— BEGIN Input records —

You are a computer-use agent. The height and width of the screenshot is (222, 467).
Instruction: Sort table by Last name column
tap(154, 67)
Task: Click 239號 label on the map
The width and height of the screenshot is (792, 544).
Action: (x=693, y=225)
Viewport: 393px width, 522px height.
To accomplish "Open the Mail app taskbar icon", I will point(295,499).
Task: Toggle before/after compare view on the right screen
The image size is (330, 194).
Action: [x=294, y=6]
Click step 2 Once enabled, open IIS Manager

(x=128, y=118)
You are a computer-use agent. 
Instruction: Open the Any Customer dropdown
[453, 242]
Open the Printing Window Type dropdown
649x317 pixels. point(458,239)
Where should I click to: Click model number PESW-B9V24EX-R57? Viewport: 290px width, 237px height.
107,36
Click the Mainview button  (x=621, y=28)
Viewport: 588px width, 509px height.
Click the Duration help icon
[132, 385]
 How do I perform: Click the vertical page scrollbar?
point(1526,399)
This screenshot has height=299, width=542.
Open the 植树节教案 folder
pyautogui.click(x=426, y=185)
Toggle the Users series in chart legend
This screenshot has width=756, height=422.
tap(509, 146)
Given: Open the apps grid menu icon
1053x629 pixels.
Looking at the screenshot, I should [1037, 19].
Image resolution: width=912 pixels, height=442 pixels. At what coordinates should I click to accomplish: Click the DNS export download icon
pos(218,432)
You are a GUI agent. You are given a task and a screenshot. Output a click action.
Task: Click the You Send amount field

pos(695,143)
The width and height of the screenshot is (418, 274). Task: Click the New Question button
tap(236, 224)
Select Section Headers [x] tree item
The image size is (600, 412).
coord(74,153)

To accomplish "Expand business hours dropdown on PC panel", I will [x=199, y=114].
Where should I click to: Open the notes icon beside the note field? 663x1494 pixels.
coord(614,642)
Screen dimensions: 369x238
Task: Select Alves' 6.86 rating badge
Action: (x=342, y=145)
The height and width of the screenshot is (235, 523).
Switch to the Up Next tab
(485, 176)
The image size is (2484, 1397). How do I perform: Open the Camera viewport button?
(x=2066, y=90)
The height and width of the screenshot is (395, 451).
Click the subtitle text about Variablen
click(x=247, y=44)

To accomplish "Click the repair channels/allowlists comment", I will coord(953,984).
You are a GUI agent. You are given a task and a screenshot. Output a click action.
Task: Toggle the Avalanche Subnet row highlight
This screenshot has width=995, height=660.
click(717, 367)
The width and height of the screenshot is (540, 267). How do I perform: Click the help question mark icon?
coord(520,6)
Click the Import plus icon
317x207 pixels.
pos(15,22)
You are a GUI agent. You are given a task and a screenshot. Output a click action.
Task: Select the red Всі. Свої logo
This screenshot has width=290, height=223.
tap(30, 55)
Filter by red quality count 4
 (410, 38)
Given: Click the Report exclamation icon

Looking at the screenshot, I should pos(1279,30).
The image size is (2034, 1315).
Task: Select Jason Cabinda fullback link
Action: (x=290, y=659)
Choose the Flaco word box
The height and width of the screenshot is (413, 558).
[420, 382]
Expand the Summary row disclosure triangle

— END Input records —

● Task: Update the lines from the line with "Given: Click the Report exclamation icon" through the end of the items, replacing "word box" with "text box" and leaving everything else unchanged.

● Task output:
Given: Click the Report exclamation icon

Looking at the screenshot, I should pos(1279,30).
The image size is (2034, 1315).
Task: Select Jason Cabinda fullback link
Action: (x=290, y=659)
Choose the Flaco text box
The height and width of the screenshot is (413, 558).
[420, 382]
Expand the Summary row disclosure triangle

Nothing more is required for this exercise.